ISCA Archive Interspeech 2025
ISCA Archive Interspeech 2025

SIDC-KWS: Efficient Spiking Inception-Dilated Conformer with Self-Attention for Keyword Spotting

Jin Gyo Lim, Seong Eun Kim

Recent deep learning advances have improved keyword spotting (KWS). However, as KWS is deployed on edge devices, energy efficiency remains a key challenge. Conventional deep neural networks offer high accuracy but require heavy computation, making them unsuitable for low-power use. To address this, we propose the Spiking Inception-Dilated Conformer for Keyword Spotting (SIDC-KWS), an energy-efficient transformer based on spiking neural networks (SNNs).

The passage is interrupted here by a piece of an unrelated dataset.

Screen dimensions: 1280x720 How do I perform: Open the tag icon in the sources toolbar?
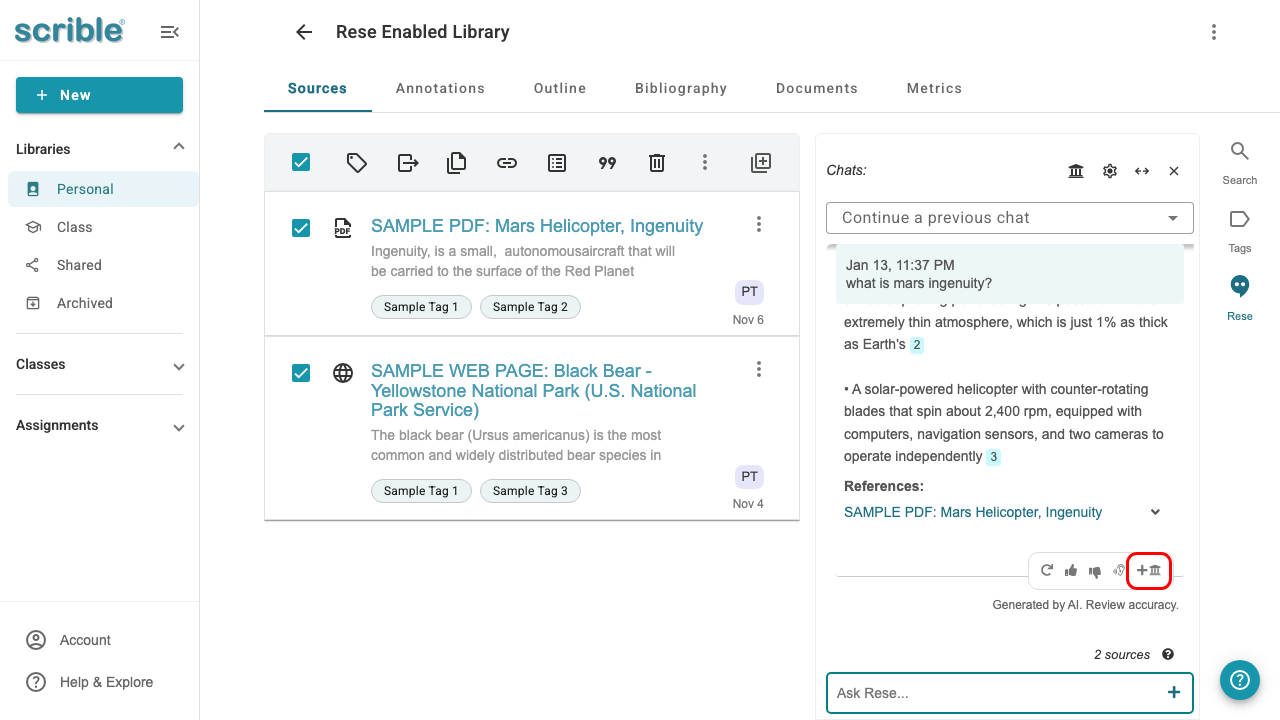pyautogui.click(x=356, y=162)
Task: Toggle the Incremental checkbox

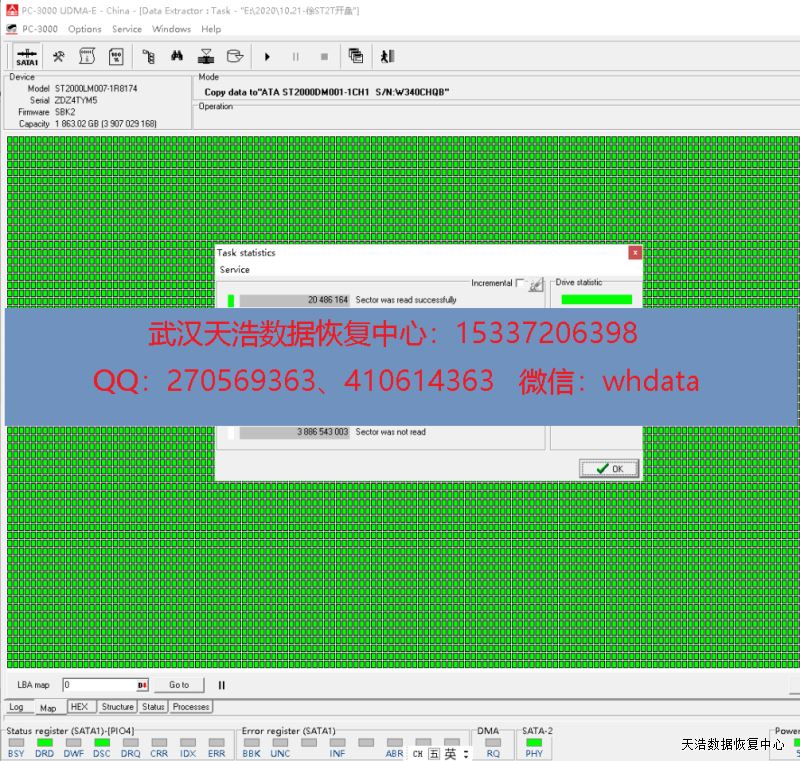Action: (x=520, y=284)
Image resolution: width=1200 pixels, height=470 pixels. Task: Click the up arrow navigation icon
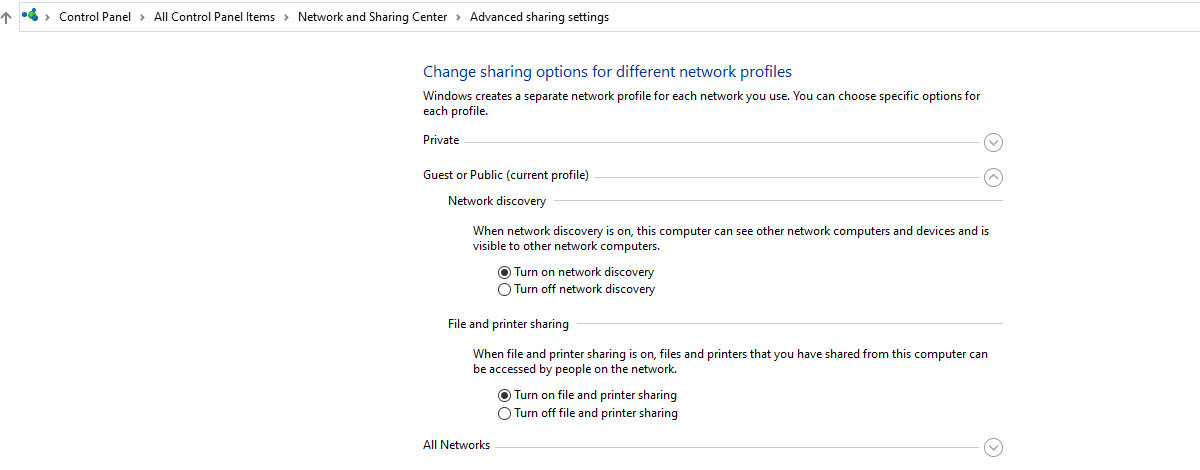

By integrating an Inception-Dilated (ID) block and spike-based self-attention, SIDC-KWS maintains high accuracy while significantly reducing power consumption. Experiments on the Google Speech Commands V2 (GSC V2) dataset show that SIDC-KWS achieves 96.8% and 94.7% accuracy on 12-class and 35-class tasks, respectively. On the 35-class task, SIDC-KWS consumes 75.59% less energy than its ANN counterpart. These results underscore SNNs as a scalable, low-power alternative for real-time KWS in resource-limited environments.